▶ PROBLEM TO WORK ON:
The answer should match the entries that follow exactly, except that no image appears in it.
+++ EXCERPTED DATA +++
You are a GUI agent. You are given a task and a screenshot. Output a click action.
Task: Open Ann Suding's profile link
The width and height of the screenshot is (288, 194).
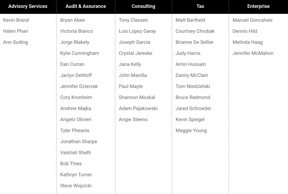tap(15, 42)
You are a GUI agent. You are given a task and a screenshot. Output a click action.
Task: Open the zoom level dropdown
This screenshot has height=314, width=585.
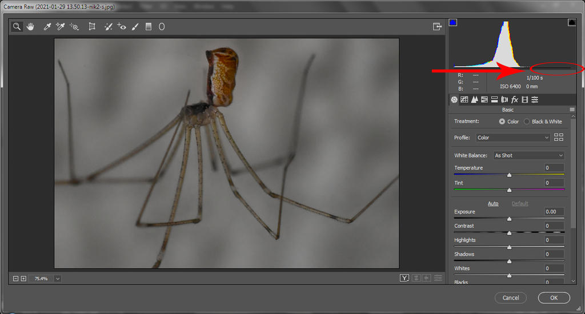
+++
▶ EXERCISE ANSWER:
You are a GUI agent. You are given a task and a screenshot. Output a click action.
Task: Open Ann Suding's profile link
The width and height of the screenshot is (288, 194).
tap(15, 42)
You are a GUI agent. You are given a task and a screenshot. Output a click action.
Task: Open the zoom level dropdown
This screenshot has height=314, width=585.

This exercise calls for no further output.